▶ _Task goal_
Add -83 to each coordinate in the answers, then write out again every line from the line with "You are a computer-use agent." to the line with "Screen dimensions: 1080x921", both included. Leave the pictures out.

▶ _Rows_
┌──
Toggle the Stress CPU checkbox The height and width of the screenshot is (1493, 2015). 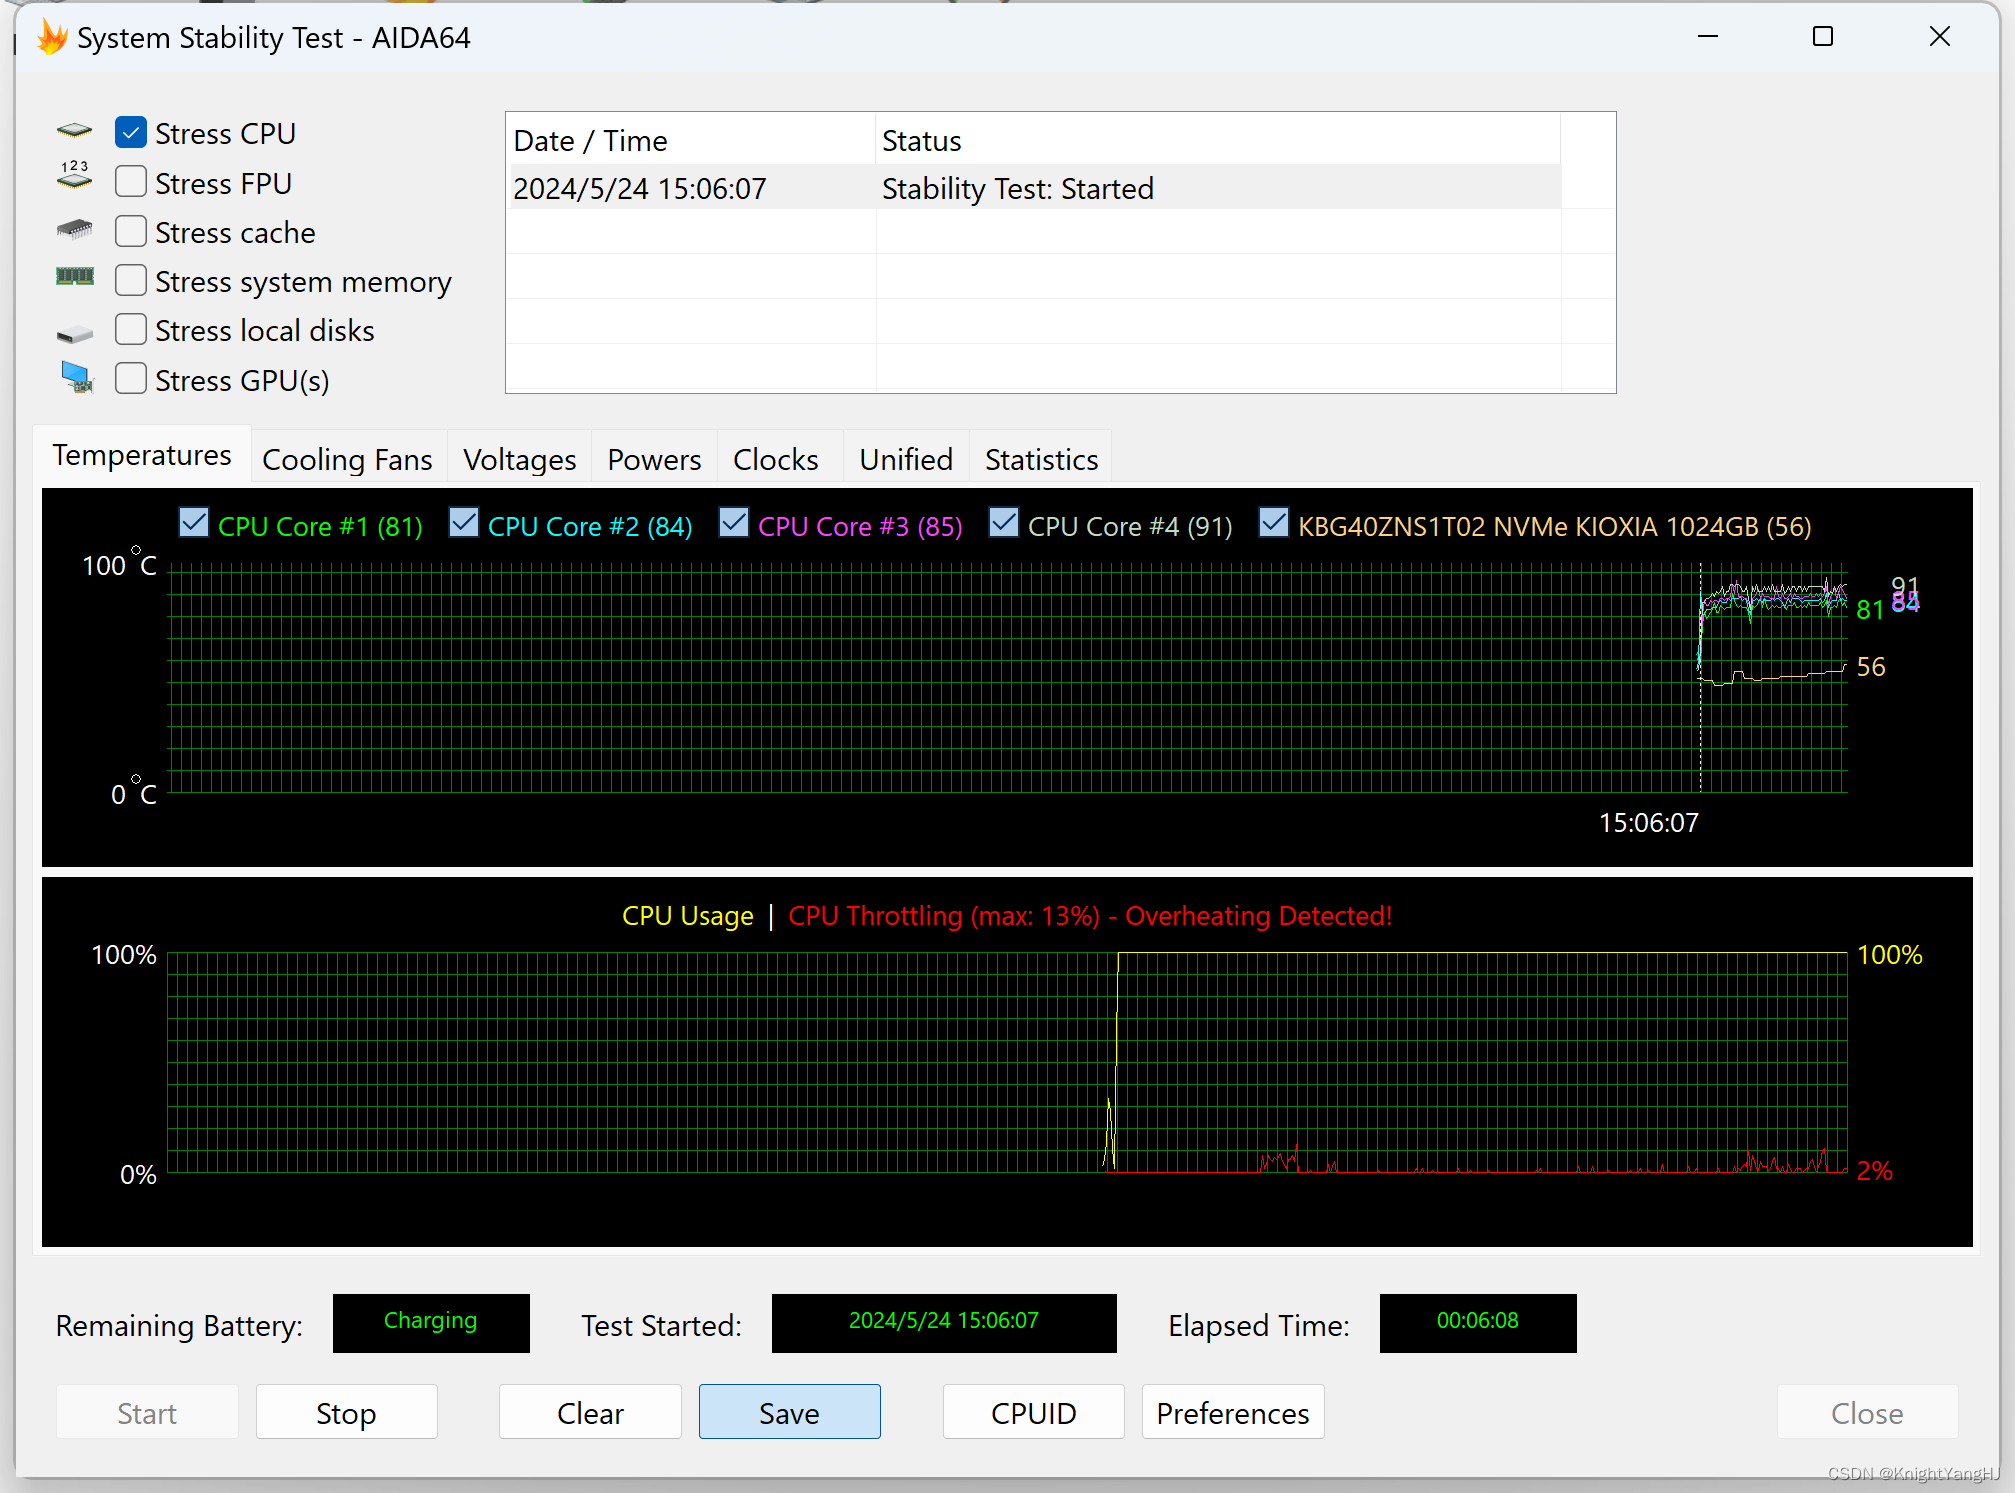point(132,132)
└──
┌──
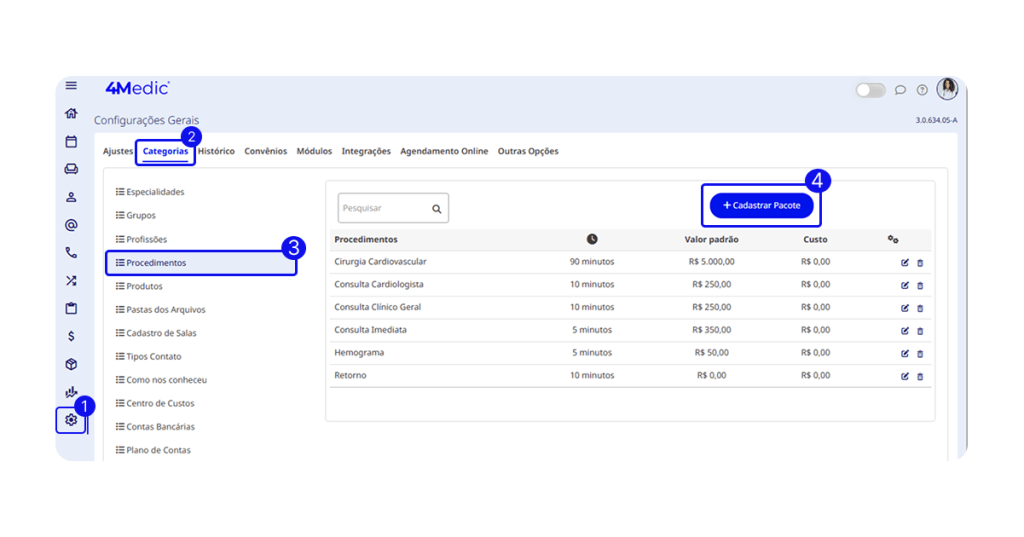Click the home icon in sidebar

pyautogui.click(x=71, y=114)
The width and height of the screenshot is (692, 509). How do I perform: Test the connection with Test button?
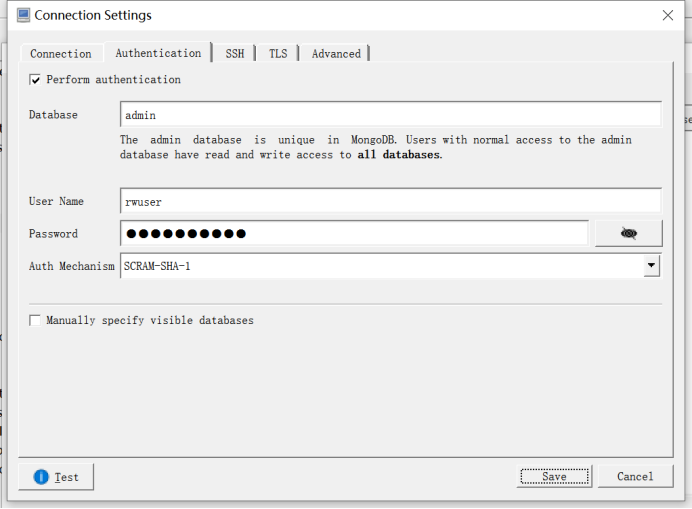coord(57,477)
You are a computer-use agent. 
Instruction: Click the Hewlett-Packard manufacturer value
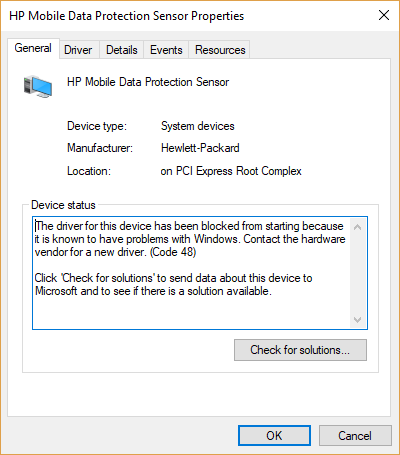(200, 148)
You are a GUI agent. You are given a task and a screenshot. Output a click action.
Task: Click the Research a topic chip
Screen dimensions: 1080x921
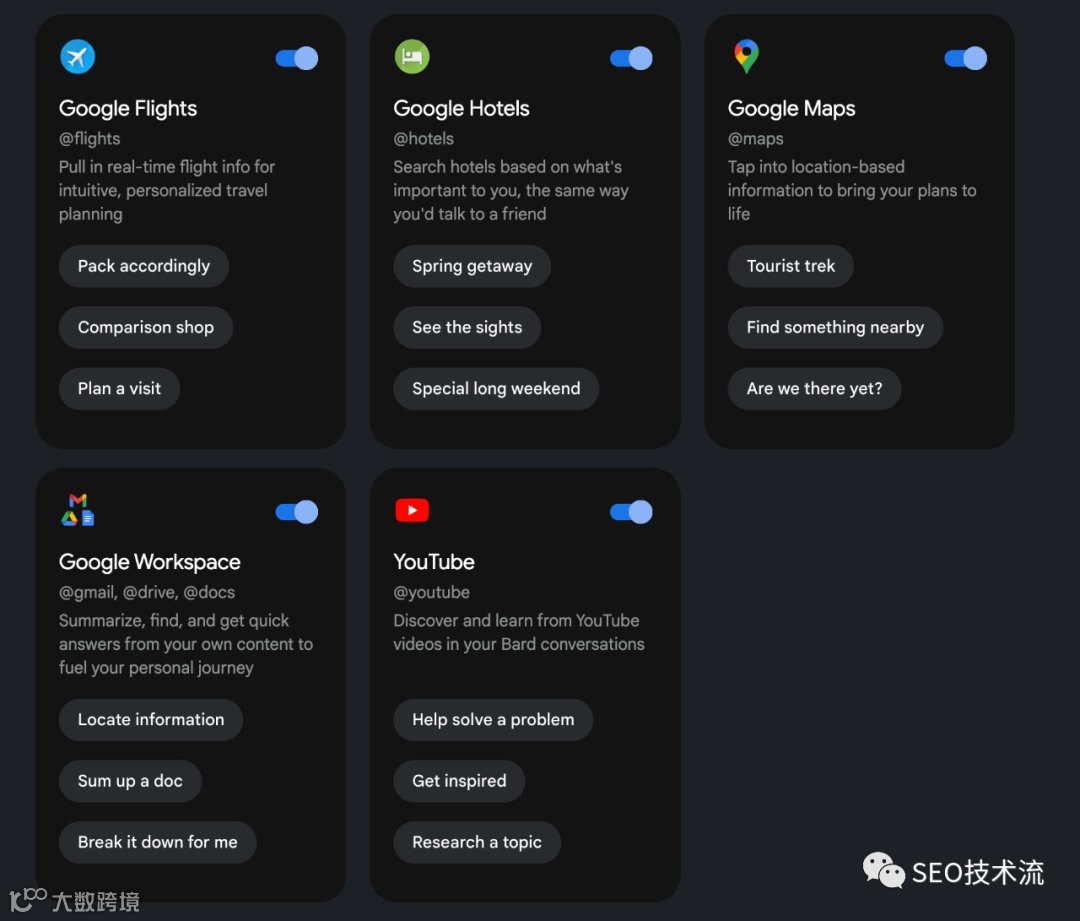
└──
┌──
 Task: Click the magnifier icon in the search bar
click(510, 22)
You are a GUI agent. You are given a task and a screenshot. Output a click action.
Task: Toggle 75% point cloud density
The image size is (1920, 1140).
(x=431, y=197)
└──
▶ _Full solution_
You are a computer-use agent. 
Instruction: Click the Hewlett-Packard manufacturer value
(117, 65)
You are a GUI agent. You are given a task and a screenshot. Output a click action.
Task: Click the Research a topic chip
Screen dimensions: 1080x921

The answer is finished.